HMRC’s crackdowns on the construction industry have yielded a 7% growth in revenue from investigations.
Payments retrieved from plumbers, builders and electricians following HMRC enquiries saw the amount rise to £131million in the year to March 2014, a £10m increase from the £121million retrieved the year before.
The take from nvestigations into the construction sector climbed to a record figure, nearly double of that from 2009 – just five years ago.
Construction tax specialist NoPalaver Group believes that as well as targeting construction companies directly, HMRC will now focus on employment intermediaries who are part of the process of paying contractors.

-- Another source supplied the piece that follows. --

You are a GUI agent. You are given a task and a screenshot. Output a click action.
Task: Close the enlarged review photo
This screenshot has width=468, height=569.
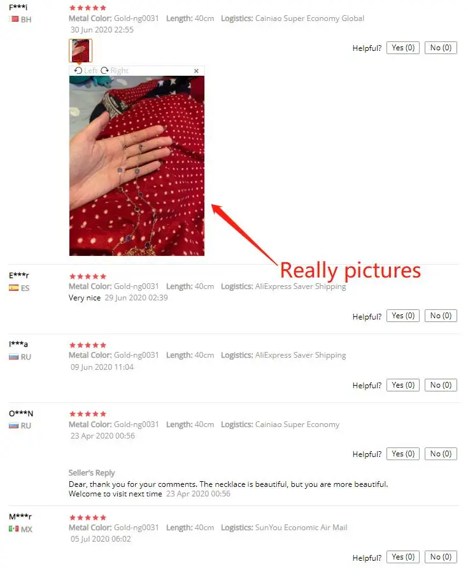(x=196, y=71)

In September, HMRC revealed that from April 6 2014, employment intermediaries will have to provide quarterly detailed reports explaining reasons for workers not using PAYE.
Graham Jenner from NoPalaver adds: “HMRC is ramping up its efforts to clamp down on tax-evasion in the construction sector.
“It has long sought to force self-employed construction workers to be classified as employees and is now heaping the pressure on employment intermediaries in its effort to treat self-employed workers as employees for tax purposes.
“These changes to the rulebook make it even more important for construction companies, employment agencies and contractors to ensure their tax arrangements are in order and fully compliant with new legislation.
“Failing to comply with HMRC could result in a big tax bill and a loss of flexibility in employment, which is vital for construction workers.”